Directions: Wherever a line in the records below contains "will", copy that line.
START Source data
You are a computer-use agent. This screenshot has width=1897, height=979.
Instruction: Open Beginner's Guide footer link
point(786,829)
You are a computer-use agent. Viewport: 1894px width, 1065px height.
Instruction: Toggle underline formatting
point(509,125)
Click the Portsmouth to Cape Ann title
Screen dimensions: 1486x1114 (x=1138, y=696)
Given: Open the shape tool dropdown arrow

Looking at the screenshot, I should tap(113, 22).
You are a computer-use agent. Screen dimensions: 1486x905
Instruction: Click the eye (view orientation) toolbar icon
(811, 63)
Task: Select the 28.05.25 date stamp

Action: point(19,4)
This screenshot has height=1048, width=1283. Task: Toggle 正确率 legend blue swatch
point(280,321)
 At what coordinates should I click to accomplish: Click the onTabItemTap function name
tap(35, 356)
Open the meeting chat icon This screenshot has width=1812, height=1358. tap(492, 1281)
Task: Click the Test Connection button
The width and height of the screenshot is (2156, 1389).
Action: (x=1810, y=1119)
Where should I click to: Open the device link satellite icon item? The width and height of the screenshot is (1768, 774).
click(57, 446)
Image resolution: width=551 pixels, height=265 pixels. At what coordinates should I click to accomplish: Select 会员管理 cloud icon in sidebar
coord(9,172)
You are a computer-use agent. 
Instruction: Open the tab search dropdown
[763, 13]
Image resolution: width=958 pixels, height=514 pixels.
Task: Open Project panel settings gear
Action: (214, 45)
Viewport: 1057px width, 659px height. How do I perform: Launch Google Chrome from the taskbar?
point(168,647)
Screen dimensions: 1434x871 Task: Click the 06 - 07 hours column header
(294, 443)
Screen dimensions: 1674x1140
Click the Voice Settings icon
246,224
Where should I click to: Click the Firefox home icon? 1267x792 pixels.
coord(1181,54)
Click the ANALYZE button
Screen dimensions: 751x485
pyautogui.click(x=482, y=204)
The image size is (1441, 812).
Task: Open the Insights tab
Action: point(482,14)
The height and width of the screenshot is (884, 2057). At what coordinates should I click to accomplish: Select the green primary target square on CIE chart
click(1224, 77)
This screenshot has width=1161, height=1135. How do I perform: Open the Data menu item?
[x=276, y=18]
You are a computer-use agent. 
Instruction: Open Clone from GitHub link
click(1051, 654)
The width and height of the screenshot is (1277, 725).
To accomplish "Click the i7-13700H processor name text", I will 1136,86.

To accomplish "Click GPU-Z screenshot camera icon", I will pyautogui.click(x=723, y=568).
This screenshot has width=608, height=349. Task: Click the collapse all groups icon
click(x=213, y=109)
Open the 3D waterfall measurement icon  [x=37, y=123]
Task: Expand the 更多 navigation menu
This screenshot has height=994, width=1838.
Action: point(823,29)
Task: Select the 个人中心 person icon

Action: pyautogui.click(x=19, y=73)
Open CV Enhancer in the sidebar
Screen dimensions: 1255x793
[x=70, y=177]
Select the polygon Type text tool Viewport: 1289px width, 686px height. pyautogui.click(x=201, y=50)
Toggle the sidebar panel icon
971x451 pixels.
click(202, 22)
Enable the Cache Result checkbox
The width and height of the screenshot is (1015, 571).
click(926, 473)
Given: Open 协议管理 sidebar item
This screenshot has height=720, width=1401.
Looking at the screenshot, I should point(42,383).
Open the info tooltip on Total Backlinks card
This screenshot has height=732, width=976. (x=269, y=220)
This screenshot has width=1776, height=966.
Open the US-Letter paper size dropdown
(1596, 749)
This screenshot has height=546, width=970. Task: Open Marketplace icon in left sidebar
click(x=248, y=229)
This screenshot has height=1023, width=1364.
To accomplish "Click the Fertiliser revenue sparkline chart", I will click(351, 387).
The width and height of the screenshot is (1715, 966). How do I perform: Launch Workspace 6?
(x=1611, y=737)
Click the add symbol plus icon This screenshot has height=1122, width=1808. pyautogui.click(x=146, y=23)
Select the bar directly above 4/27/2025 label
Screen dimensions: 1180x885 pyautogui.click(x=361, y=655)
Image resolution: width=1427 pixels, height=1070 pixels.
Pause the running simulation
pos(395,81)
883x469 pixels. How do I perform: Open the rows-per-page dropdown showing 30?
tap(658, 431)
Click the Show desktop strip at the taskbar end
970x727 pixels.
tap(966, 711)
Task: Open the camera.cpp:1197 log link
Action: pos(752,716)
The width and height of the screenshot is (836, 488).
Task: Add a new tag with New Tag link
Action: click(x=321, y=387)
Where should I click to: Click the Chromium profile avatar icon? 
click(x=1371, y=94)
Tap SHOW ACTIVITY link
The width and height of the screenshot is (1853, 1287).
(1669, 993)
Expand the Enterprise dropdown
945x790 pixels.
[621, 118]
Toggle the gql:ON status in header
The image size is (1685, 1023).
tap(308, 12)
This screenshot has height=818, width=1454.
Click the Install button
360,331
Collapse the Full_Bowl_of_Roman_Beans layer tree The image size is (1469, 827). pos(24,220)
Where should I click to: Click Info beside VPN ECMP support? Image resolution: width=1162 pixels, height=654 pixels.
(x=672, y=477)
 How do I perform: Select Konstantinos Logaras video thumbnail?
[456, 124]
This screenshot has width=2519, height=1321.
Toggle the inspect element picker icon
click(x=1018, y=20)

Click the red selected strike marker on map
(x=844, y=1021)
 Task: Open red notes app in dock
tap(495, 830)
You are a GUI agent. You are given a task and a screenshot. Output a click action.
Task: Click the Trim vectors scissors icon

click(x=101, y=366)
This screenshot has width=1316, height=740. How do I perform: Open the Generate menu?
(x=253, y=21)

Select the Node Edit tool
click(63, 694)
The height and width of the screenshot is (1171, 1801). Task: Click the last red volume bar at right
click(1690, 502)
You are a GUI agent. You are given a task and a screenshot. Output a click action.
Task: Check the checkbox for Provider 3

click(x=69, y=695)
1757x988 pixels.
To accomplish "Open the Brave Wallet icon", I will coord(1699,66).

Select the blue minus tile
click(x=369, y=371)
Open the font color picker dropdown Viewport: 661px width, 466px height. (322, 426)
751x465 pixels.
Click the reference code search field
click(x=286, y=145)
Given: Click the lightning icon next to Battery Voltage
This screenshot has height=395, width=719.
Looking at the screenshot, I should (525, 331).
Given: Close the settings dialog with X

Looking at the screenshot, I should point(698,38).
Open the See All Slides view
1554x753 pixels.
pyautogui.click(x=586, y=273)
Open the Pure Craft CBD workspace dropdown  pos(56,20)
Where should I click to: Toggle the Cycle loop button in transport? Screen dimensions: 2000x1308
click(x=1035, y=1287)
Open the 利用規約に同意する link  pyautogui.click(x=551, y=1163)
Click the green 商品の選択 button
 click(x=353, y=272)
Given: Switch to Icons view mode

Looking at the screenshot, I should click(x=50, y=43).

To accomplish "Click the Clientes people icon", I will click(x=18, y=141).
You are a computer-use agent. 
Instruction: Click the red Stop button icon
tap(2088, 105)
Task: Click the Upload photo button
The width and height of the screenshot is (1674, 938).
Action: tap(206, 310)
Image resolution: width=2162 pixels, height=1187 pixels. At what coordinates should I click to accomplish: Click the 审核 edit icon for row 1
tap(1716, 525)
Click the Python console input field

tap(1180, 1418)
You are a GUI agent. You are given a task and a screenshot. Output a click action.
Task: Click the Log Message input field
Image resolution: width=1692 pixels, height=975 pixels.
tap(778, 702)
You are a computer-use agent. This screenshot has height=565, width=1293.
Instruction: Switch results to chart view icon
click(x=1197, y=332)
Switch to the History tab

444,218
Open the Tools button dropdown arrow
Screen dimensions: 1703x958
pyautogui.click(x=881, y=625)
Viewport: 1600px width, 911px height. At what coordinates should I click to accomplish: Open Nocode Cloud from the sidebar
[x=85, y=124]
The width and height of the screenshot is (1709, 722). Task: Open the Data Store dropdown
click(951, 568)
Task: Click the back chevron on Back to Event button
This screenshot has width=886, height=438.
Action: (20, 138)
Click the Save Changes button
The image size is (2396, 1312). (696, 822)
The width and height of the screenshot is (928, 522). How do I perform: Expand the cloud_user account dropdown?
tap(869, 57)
END Source data
Result of this task:
To accomplish "Click the i7-13700H processor name text", I will 1136,86.
To accomplish "Click GPU-Z screenshot camera icon", I will pyautogui.click(x=723, y=568).
To accomplish "Click the Fertiliser revenue sparkline chart", I will click(351, 387).
To accomplish "Open the Brave Wallet icon", I will coord(1699,66).
To accomplish "Click the Clientes people icon", I will click(x=18, y=141).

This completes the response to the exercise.